__INPUT__:

**********

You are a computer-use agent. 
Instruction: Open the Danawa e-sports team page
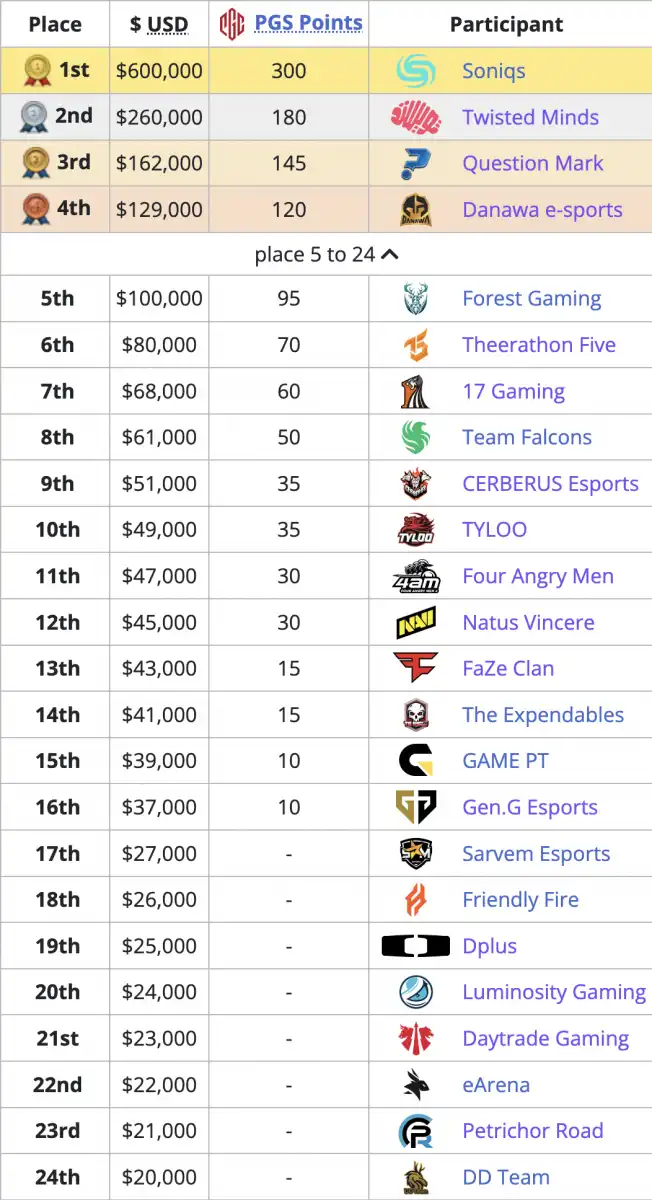tap(542, 210)
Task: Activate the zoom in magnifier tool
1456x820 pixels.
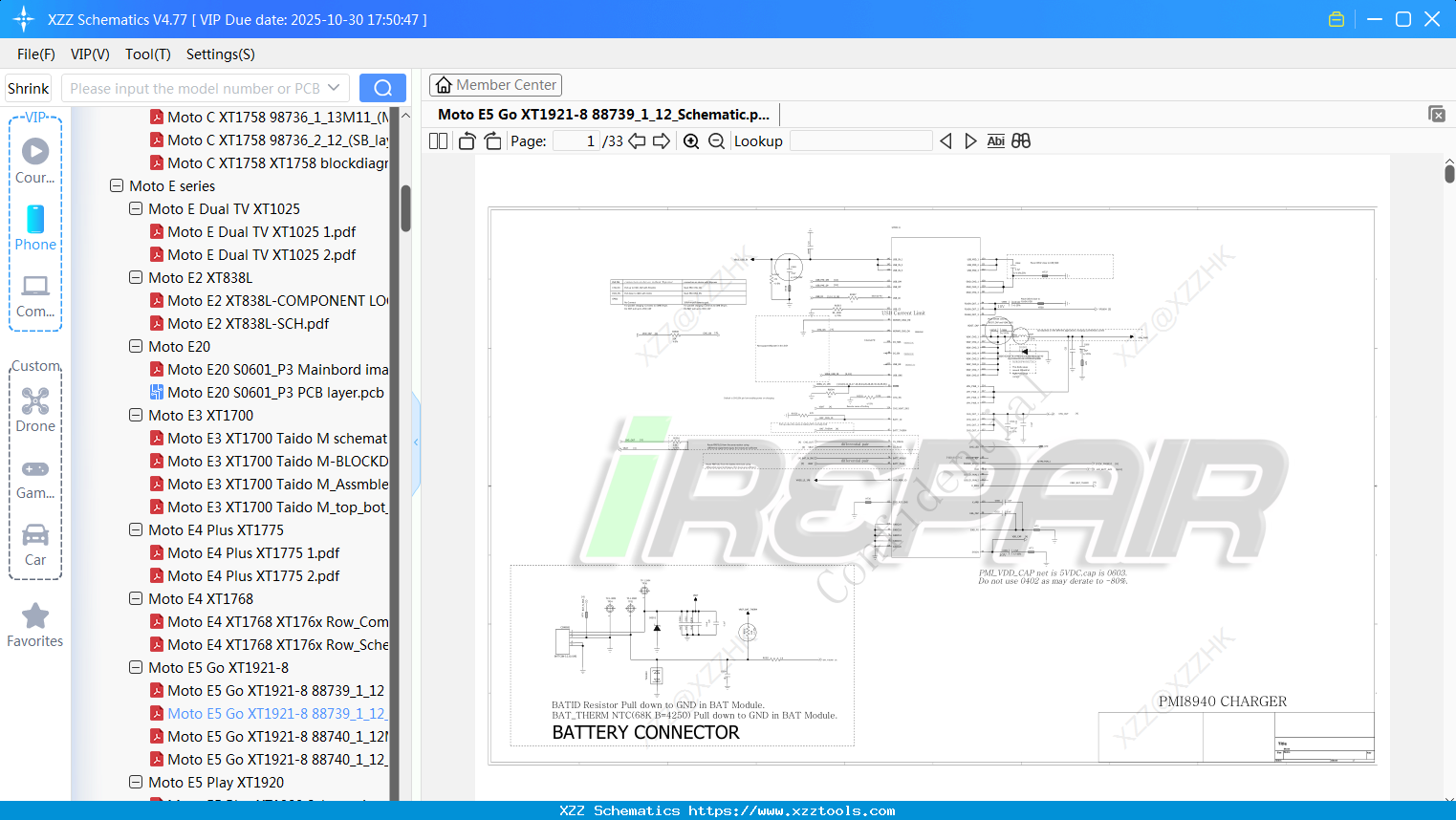Action: point(690,140)

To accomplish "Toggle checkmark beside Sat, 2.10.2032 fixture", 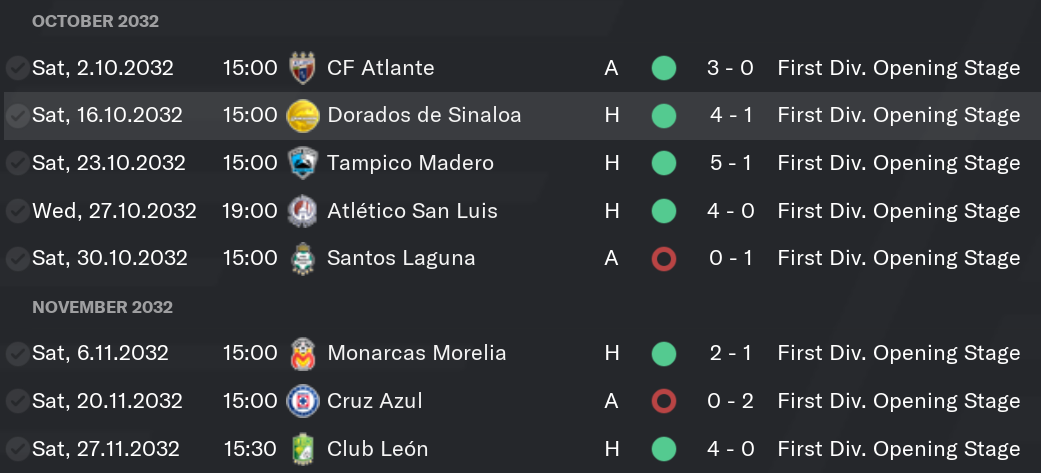I will pos(17,68).
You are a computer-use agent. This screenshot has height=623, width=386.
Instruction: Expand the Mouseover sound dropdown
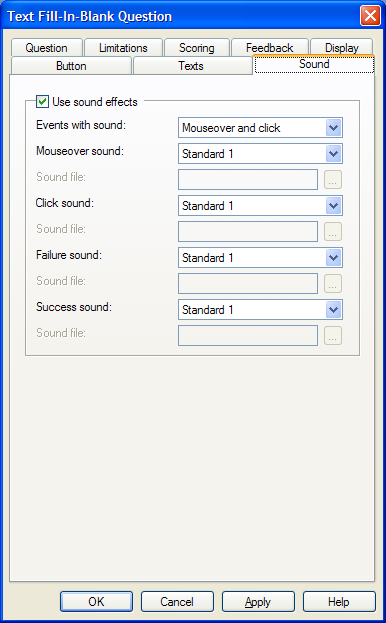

**********

__TO DO__: Print the entries verbatim, starting at the line that contains "You are a computer-use agent. This" and ending at the last of the entries. Leave the pictures out.

__WRITTEN SOLUTION__:
You are a computer-use agent. This screenshot has height=623, width=386.
Instruction: Expand the Mouseover sound dropdown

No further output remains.